Yangınlar Türkiye’yi Sararken: Siyasetçilerden Mesaj Var, Peki Eylem Nerede?
Türkiye yaz mevsimine yine orman yangınlarıyla girdi. Ülkenin farklı noktalarında çıkan yangınlar, hem doğaya hem de yerleşim alanlarına ciddi zararlar verirken, bir başka yangın da kamuoyunda patlak verdi: Yerel yöneticilerin krize yaklaşımı.
Yine “İçimiz Yanıyor” Paylaşımlarıyla Başladı
Yangın haberleri geldikçe sosyal medyada klasikleşen mesajlar da geldi: “İçimiz yanıyor”, “Geçmiş olsun Türkiye”, “Dualarımız sizinle.” Ancak bu mesajların, yangınların boyutu ve tekrarlılığı karşısında toplumun beklentisini karşılamadığı açık. Tepki, yalnızca bir duygusal refleksle sınırlı kalıyor; sorunlara yönelik çözüm veya somut adım göze çarpmıyor.

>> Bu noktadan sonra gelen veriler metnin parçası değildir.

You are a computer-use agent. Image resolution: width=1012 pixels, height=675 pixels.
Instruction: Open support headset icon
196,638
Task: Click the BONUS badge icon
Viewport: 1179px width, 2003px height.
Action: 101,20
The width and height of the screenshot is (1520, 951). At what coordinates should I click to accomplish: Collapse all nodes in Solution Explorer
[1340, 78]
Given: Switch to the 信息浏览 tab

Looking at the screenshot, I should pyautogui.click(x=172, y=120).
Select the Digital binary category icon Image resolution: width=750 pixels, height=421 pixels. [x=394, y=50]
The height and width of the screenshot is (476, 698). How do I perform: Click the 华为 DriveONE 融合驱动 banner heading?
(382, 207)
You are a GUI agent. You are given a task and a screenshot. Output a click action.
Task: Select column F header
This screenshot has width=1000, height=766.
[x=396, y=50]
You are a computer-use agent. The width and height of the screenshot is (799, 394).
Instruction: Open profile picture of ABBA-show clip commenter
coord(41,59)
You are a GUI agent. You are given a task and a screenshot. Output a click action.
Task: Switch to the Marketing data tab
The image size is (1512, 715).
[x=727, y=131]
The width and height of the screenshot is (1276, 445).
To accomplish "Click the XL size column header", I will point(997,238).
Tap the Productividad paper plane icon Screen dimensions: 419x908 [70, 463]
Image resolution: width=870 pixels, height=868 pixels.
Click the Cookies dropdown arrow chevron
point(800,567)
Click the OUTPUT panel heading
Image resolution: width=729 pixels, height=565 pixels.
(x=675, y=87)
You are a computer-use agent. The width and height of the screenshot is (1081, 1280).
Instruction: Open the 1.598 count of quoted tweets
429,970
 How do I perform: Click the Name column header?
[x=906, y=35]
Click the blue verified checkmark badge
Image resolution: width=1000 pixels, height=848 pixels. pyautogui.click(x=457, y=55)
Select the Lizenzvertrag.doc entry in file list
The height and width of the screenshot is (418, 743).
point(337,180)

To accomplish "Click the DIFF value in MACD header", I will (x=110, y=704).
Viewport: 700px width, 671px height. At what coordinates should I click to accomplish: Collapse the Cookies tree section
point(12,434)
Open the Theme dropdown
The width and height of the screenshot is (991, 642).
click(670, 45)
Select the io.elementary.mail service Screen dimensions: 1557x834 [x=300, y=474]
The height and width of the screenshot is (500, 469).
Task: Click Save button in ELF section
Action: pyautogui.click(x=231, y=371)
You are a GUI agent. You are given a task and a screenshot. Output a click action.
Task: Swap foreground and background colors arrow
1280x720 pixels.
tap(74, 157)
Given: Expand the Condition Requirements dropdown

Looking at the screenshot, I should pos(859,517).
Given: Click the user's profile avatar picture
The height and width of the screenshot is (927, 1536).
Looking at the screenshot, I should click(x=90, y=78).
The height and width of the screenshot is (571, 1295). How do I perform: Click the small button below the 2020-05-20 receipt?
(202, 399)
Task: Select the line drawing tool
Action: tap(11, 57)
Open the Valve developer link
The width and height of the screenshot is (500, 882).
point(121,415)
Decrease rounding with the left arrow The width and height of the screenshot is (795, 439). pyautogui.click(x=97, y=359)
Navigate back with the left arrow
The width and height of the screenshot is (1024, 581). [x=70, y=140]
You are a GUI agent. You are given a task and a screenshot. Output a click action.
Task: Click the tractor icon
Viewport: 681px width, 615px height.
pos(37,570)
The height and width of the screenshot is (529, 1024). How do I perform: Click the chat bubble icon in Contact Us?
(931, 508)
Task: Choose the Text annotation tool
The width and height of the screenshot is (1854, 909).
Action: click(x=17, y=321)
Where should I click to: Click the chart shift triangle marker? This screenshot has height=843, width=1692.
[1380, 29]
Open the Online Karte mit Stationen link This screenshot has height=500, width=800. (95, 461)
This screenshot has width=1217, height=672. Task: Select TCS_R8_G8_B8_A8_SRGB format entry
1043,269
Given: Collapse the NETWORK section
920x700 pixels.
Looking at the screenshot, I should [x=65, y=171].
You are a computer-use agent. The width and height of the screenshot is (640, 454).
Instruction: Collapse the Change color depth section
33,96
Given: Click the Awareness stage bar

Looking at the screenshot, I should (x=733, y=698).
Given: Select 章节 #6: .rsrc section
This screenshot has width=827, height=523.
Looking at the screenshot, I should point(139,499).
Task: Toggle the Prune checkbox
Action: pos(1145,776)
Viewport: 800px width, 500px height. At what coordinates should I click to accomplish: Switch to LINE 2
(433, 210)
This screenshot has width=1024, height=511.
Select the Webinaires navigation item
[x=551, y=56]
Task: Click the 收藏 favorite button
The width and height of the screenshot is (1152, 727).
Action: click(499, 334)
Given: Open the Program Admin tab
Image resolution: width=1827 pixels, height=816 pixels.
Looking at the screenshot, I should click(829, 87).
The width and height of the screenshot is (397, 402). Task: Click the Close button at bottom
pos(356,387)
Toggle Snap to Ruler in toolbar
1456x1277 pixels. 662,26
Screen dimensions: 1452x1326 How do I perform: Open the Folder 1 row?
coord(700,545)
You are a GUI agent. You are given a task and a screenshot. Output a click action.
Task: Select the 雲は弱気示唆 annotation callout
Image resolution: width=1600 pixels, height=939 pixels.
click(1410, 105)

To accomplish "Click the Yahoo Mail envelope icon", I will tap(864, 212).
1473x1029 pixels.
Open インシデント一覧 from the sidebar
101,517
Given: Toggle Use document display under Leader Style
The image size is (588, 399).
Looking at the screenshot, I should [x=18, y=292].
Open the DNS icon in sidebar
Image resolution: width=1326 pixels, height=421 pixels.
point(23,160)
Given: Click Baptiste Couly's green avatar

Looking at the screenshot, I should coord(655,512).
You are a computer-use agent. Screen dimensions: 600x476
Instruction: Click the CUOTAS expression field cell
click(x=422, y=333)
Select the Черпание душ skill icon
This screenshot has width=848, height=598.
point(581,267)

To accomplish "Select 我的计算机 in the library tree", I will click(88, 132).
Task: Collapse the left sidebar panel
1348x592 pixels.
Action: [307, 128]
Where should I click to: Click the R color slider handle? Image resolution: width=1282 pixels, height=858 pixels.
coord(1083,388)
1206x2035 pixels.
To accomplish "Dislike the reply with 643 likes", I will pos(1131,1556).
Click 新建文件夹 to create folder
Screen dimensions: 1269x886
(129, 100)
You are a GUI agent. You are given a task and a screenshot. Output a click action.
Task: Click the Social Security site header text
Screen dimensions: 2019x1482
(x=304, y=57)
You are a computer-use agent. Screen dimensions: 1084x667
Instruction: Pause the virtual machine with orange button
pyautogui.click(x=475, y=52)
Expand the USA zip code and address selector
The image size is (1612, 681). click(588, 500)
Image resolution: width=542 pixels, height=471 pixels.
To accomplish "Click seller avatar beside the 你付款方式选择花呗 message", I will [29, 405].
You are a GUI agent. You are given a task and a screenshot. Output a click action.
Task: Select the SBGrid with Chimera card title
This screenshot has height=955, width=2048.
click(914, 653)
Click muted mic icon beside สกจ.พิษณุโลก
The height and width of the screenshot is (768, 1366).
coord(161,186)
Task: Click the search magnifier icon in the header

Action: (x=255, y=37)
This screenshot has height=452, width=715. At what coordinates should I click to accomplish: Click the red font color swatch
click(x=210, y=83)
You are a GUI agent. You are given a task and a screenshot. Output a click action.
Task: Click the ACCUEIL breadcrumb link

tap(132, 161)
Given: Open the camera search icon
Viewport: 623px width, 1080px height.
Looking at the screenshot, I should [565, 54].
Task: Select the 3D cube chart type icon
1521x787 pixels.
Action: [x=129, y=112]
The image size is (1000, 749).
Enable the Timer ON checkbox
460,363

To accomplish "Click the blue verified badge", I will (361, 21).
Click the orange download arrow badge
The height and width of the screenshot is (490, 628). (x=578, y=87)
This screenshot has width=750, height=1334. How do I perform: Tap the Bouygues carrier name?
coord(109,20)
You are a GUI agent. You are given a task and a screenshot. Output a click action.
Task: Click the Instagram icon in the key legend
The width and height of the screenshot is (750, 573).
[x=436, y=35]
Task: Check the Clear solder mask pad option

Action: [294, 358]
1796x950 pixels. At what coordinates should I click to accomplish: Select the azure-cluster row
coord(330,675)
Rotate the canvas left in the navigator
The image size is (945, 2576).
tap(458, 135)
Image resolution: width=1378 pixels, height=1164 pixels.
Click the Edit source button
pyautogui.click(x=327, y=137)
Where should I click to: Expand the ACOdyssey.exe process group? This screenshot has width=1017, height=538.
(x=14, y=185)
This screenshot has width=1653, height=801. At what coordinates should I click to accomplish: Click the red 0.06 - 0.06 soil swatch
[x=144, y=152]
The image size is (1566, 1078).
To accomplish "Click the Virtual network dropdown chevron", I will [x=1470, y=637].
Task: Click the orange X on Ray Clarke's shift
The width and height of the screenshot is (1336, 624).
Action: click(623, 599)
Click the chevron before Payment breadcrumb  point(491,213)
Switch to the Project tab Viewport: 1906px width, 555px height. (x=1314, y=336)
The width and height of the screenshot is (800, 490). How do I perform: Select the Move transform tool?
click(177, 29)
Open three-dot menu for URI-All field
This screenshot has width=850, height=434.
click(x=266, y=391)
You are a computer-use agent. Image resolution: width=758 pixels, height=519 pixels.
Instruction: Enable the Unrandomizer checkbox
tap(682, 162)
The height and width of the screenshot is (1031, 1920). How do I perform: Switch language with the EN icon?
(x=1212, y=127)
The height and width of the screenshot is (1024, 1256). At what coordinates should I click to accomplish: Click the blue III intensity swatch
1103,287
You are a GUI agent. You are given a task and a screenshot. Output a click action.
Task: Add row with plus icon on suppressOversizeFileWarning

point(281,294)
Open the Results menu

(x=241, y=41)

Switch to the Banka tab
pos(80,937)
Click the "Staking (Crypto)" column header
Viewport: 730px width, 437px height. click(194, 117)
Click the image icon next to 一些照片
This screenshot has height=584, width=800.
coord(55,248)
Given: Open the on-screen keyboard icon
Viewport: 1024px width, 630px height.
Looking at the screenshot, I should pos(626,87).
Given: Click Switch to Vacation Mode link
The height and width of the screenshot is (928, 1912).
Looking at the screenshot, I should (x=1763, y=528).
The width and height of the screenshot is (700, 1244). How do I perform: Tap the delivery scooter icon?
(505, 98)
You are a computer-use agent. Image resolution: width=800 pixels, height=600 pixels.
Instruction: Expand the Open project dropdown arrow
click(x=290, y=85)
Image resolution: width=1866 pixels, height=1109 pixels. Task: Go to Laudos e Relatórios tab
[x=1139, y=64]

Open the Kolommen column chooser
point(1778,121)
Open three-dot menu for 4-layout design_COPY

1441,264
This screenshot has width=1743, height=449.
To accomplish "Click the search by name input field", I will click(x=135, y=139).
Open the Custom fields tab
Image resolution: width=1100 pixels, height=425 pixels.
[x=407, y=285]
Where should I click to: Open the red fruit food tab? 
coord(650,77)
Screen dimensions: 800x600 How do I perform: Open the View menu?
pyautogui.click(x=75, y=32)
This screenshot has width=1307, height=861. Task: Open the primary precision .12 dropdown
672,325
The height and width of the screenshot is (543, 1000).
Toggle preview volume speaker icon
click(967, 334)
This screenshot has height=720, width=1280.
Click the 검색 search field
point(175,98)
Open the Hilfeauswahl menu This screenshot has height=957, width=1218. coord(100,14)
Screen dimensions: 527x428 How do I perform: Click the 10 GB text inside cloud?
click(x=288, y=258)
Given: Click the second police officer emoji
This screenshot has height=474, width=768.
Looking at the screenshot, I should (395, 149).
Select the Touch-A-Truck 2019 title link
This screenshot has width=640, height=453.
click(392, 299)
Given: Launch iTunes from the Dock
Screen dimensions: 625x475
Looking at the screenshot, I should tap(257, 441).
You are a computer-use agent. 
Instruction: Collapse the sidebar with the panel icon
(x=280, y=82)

Önleyici Politikalar Neden Yok?
İklim krizinin derinleştiği, sıcaklıkların her yıl yeni rekorlar kırdığı bir dönemde Türkiye’de hâlâ yangınlara karşı güçlü bir önleyici politika oluşturulamamış olması dikkat çekici. Yangın sezonuna girerken hazırlık planlarının, ekipman yeterliliğinin ve insan kaynağının kamuoyuna açık ve şeffaf biçimde duyurulmaması, eleştirilerin temelini oluşturuyor.
Uzmanlar yıllardır aynı uyarıyı yapıyor: “Yangınla mücadele sadece yangın çıktığında olmaz.” Ancak mevcut pratikler, hâlâ yangın sonrası müdahaleye odaklı.
Sosyal Medya, Gerçek Mücadele Alanı Değil
Toplum artık siyasi aktörlerin sadece sosyal medya üzerinden verdiği mesajlarla yetinmek istemiyor. Gerçek mücadele, sahada ve hazırlıkta kazanılır. Vatandaşın beklentisi; belediye garajlarında yangın söndürme araçlarının hazır beklemesi, ekiplerin eğitimli olması, acil durum planlarının işlemeye hazır hale getirilmesidir.
Sosyal medyada verilen “hazırız” mesajlarının ötesinde, bu hazırlığın gerçekten olup olmadığını gösteren belgeler, veriler ve görüntüler yok.
Siyaset Nerede Durmalı?
Son yıllarda yaşanan doğal afetlerde ortak bir eleştiri dikkat çekiyor: Siyasetçiler afet alanlarında yeterince görünmüyor; ya da yanlış yerde görünüyorlar. Düğünler, açılışlar, törenlerde protokol fotoğraflarına zaman ayıran siyasi isimlerin, yangın bölgelerinde ya geç görülmesi ya da hiç görülmemesi, halkta hayal kırıklığı yaratıyor.
Kamuoyu artık “başkanımız katıldı” şeklindeki paylaşım ve gösterilerin yerine, kriz yönetiminde aktif sorumluluk ve hazırlık kapasitesi görmek istiyor.
Liyakat Tartışması Yeniden Gündemde
Yangınlar ve afet yönetimi, liyakat tartışmasını da beraberinde getiriyor. Alanında uzman olmayan kişilerin kritik pozisyonlara getirilmesi, afetlerde hızlı ve etkili karar alma kapasitesini zayıflatıyor. Toplumun giderek sık sorduğu bir soru var: “Bu görevlerde doğru insanlar mı var, yoksa sadece yakınlık ilişkileriyle mi bu pozisyonlara gelindi?”
Bu sorunun yanıtı sadece siyasi değil, aynı zamanda yaşamsal bir meseledir.
Fotoğrafla Değil, Hazırlıkla Yönetilir
Orman yangınları artık Türkiye için sürpriz değil; her yaz kaçınılmaz hale gelen bir gerçek. Bu nedenle çözüm de aynı derecede kaçınılmaz: Planlama, hazırlık ve liyakatli kadrolarla yönetim. “Geçmiş olsun” dilekleri, ne yanan ormanı geri getirir, ne de toplumun güvenini.
Yangınlar, yalnızca doğayı değil; yönetim anlayışını da test ediyor. Ve bu testin sonucu, yalnızca seçimlerde değil, her felakette yeniden yazılıyor.